TASK DIRECTIONS: Please convert every line of the rows below into a JSON list of strings, with one string per line and blank lines left out.

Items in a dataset

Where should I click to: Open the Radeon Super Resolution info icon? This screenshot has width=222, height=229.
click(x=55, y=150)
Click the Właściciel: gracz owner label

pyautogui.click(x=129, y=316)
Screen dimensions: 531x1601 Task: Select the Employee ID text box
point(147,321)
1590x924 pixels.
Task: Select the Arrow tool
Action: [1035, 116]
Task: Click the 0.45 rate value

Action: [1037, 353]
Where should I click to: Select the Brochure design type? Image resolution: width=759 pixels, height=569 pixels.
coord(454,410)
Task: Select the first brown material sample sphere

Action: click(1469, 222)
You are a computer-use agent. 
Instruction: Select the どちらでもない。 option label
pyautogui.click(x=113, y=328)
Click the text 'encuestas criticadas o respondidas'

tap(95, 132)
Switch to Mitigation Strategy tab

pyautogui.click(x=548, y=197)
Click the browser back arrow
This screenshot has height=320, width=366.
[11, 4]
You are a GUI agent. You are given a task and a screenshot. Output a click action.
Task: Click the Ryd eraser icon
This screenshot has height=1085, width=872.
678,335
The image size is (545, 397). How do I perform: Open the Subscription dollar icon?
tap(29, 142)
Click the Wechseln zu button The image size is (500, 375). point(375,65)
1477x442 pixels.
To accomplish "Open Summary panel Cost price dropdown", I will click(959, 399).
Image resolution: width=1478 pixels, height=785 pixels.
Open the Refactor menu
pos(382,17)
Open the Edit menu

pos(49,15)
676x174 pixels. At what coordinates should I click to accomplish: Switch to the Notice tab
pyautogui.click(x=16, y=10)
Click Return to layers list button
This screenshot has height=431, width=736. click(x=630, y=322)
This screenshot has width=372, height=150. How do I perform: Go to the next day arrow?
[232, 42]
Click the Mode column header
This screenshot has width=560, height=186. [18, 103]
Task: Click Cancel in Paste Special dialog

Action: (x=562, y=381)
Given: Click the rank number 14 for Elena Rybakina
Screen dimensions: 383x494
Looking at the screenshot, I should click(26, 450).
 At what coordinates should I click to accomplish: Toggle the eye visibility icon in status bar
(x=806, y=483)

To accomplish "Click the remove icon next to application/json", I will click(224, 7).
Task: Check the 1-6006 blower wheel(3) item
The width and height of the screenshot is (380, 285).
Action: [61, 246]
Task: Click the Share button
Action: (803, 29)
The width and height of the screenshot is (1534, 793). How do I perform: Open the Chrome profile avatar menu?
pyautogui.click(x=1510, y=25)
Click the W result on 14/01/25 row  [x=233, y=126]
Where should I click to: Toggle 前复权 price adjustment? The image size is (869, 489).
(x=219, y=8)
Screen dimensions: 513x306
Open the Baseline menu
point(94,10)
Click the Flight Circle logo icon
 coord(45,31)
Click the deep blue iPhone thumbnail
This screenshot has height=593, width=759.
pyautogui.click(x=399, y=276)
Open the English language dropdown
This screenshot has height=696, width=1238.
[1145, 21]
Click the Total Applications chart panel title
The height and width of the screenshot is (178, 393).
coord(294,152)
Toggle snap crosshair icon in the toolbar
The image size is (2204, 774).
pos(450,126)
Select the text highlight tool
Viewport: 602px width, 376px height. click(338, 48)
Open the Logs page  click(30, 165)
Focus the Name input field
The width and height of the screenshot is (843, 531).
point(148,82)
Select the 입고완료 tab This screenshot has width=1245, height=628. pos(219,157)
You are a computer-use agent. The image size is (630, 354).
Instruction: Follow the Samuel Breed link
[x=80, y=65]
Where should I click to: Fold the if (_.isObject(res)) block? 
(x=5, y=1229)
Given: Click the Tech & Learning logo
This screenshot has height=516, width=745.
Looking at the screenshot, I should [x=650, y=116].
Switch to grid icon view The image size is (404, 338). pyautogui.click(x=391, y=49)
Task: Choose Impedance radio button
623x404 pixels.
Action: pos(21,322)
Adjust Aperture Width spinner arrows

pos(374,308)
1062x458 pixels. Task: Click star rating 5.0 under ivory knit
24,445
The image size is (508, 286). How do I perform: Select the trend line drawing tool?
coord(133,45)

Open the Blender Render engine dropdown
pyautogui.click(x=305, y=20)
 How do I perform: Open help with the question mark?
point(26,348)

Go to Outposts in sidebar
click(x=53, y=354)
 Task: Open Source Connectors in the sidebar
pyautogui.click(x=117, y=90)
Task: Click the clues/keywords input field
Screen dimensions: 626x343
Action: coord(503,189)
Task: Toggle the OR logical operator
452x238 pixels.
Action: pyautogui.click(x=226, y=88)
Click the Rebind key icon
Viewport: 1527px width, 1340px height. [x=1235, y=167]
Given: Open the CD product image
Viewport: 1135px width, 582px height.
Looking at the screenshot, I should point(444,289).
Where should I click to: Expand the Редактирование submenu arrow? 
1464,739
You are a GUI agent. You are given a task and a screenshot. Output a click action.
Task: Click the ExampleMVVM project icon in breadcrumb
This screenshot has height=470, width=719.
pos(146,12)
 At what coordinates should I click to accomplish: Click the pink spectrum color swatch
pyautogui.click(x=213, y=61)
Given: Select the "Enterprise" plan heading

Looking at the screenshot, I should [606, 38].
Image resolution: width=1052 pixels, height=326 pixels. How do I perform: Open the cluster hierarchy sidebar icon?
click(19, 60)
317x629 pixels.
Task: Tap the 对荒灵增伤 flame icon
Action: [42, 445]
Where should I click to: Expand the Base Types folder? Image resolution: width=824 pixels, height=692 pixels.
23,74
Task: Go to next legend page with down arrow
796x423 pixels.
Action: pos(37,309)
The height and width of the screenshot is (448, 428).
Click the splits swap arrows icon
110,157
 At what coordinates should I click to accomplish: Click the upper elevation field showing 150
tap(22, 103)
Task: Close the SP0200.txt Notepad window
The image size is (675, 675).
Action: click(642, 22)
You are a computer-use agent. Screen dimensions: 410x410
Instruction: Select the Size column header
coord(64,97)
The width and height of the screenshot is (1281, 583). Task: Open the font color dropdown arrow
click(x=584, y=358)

COMPLETED TASK:
[
  "Where should I click to: Open the Radeon Super Resolution info icon? This screenshot has width=222, height=229.",
  "click(x=55, y=150)",
  "Click the Właściciel: gracz owner label",
  "pyautogui.click(x=129, y=316)",
  "Screen dimensions: 531x1601 Task: Select the Employee ID text box",
  "point(147,321)",
  "1590x924 pixels.",
  "Task: Select the Arrow tool",
  "Action: [1035, 116]",
  "Task: Click the 0.45 rate value",
  "Action: [1037, 353]",
  "Where should I click to: Select the Brochure design type? Image resolution: width=759 pixels, height=569 pixels.",
  "coord(454,410)",
  "Task: Select the first brown material sample sphere",
  "Action: click(1469, 222)",
  "You are a computer-use agent. ",
  "Instruction: Select the どちらでもない。 option label",
  "pyautogui.click(x=113, y=328)",
  "Click the text 'encuestas criticadas o respondidas'",
  "tap(95, 132)",
  "Switch to Mitigation Strategy tab",
  "pyautogui.click(x=548, y=197)",
  "Click the browser back arrow",
  "This screenshot has height=320, width=366.",
  "[11, 4]",
  "You are a GUI agent. You are given a task and a screenshot. Output a click action.",
  "Task: Click the Ryd eraser icon",
  "This screenshot has height=1085, width=872.",
  "678,335",
  "The image size is (545, 397). How do I perform: Open the Subscription dollar icon?",
  "tap(29, 142)",
  "Click the Wechseln zu button The image size is (500, 375). point(375,65)",
  "1477x442 pixels.",
  "To accomplish \"Open Summary panel Cost price dropdown\", I will click(959, 399).",
  "Image resolution: width=1478 pixels, height=785 pixels.",
  "Open the Refactor menu",
  "pos(382,17)",
  "Open the Edit menu",
  "pos(49,15)",
  "676x174 pixels. At what coordinates should I click to accomplish: Switch to the Notice tab",
  "pyautogui.click(x=16, y=10)",
  "Click Return to layers list button",
  "This screenshot has height=431, width=736. click(x=630, y=322)",
  "This screenshot has width=372, height=150. How do I perform: Go to the next day arrow?",
  "[232, 42]",
  "Click the Mode column header",
  "This screenshot has width=560, height=186. [18, 103]",
  "Task: Click Cancel in Paste Special dialog",
  "Action: (x=562, y=381)",
  "Given: Click the rank number 14 for Elena Rybakina",
  "Screen dimensions: 383x494",
  "Looking at the screenshot, I should click(26, 450).",
  " At what coordinates should I click to accomplish: Toggle the eye visibility icon in status bar",
  "(x=806, y=483)",
  "To accomplish \"Click the remove icon next to application/json\", I will click(224, 7).",
  "Task: Check the 1-6006 blower wheel(3) item",
  "The width and height of the screenshot is (380, 285).",
  "Action: [61, 246]",
  "Task: Click the Share button",
  "Action: (803, 29)",
  "The width and height of the screenshot is (1534, 793). How do I perform: Open the Chrome profile avatar menu?",
  "pyautogui.click(x=1510, y=25)",
  "Click the W result on 14/01/25 row  [x=233, y=126]",
  "Where should I click to: Toggle 前复权 price adjustment? The image size is (869, 489).",
  "(x=219, y=8)",
  "Screen dimensions: 513x306",
  "Open the Baseline menu",
  "point(94,10)",
  "Click the Flight Circle logo icon",
  " coord(45,31)",
  "Click the deep blue iPhone thumbnail",
  "This screenshot has height=593, width=759.",
  "pyautogui.click(x=399, y=276)",
  "Open the English language dropdown",
  "This screenshot has height=696, width=1238.",
  "[1145, 21]",
  "Click the Total Applications chart panel title",
  "The height and width of the screenshot is (178, 393).",
  "coord(294,152)",
  "Toggle snap crosshair icon in the toolbar",
  "The image size is (2204, 774).",
  "pos(450,126)",
  "Select the text highlight tool",
  "Viewport: 602px width, 376px height. click(338, 48)",
  "Open the Logs page  click(30, 165)",
  "Focus the Name input field",
  "The width and height of the screenshot is (843, 531).",
  "point(148,82)",
  "Select the 입고완료 tab This screenshot has width=1245, height=628. pos(219,157)",
  "You are a computer-use agent. The image size is (630, 354).",
  "Instruction: Follow the Samuel Breed link",
  "[x=80, y=65]",
  "Where should I click to: Fold the if (_.isObject(res)) block? ",
  "(x=5, y=1229)",
  "Given: Click the Tech & Learning logo",
  "This screenshot has height=516, width=745.",
  "Looking at the screenshot, I should [x=650, y=116].",
  "Switch to grid icon view The image size is (404, 338). pyautogui.click(x=391, y=49)",
  "Task: Choose Impedance radio button",
  "623x404 pixels.",
  "Action: pos(21,322)",
  "Adjust Aperture Width spinner arrows",
  "pos(374,308)",
  "1062x458 pixels. Task: Click star rating 5.0 under ivory knit",
  "24,445",
  "The image size is (508, 286). How do I perform: Select the trend line drawing tool?",
  "coord(133,45)",
  "Open the Blender Render engine dropdown",
  "pyautogui.click(x=305, y=20)",
  " How do I perform: Open help with the question mark?",
  "point(26,348)",
  "Go to Outposts in sidebar",
  "click(x=53, y=354)",
  " Task: Open Source Connectors in the sidebar",
  "pyautogui.click(x=117, y=90)",
  "Task: Click the clues/keywords input field",
  "Screen dimensions: 626x343",
  "Action: coord(503,189)",
  "Task: Toggle the OR logical operator",
  "452x238 pixels.",
  "Action: pyautogui.click(x=226, y=88)",
  "Click the Rebind key icon",
  "Viewport: 1527px width, 1340px height. [x=1235, y=167]",
  "Given: Open the CD product image",
  "Viewport: 1135px width, 582px height.",
  "Looking at the screenshot, I should point(444,289).",
  "Where should I click to: Expand the Редактирование submenu arrow? ",
  "1464,739",
  "You are a GUI agent. You are given a task and a screenshot. Output a click action.",
  "Task: Click the ExampleMVVM project icon in breadcrumb",
  "This screenshot has height=470, width=719.",
  "pos(146,12)",
  " At what coordinates should I click to accomplish: Click the pink spectrum color swatch",
  "pyautogui.click(x=213, y=61)",
  "Given: Select the \"Enterprise\" plan heading",
  "Looking at the screenshot, I should [606, 38].",
  "Image resolution: width=1052 pixels, height=326 pixels. How do I perform: Open the cluster hierarchy sidebar icon?",
  "click(19, 60)",
  "317x629 pixels.",
  "Task: Tap the 对荒灵增伤 flame icon",
  "Action: [42, 445]",
  "Where should I click to: Expand the Base Types folder? Image resolution: width=824 pixels, height=692 pixels.",
  "23,74",
  "Task: Go to next legend page with down arrow",
  "796x423 pixels.",
  "Action: pos(37,309)",
  "The height and width of the screenshot is (448, 428).",
  "Click the splits swap arrows icon",
  "110,157",
  " At what coordinates should I click to accomplish: Click the upper elevation field showing 150",
  "tap(22, 103)",
  "Task: Close the SP0200.txt Notepad window",
  "The image size is (675, 675).",
  "Action: click(642, 22)",
  "You are a computer-use agent. Screen dimensions: 410x410",
  "Instruction: Select the Size column header",
  "coord(64,97)",
  "The width and height of the screenshot is (1281, 583). Task: Open the font color dropdown arrow",
  "click(x=584, y=358)"
]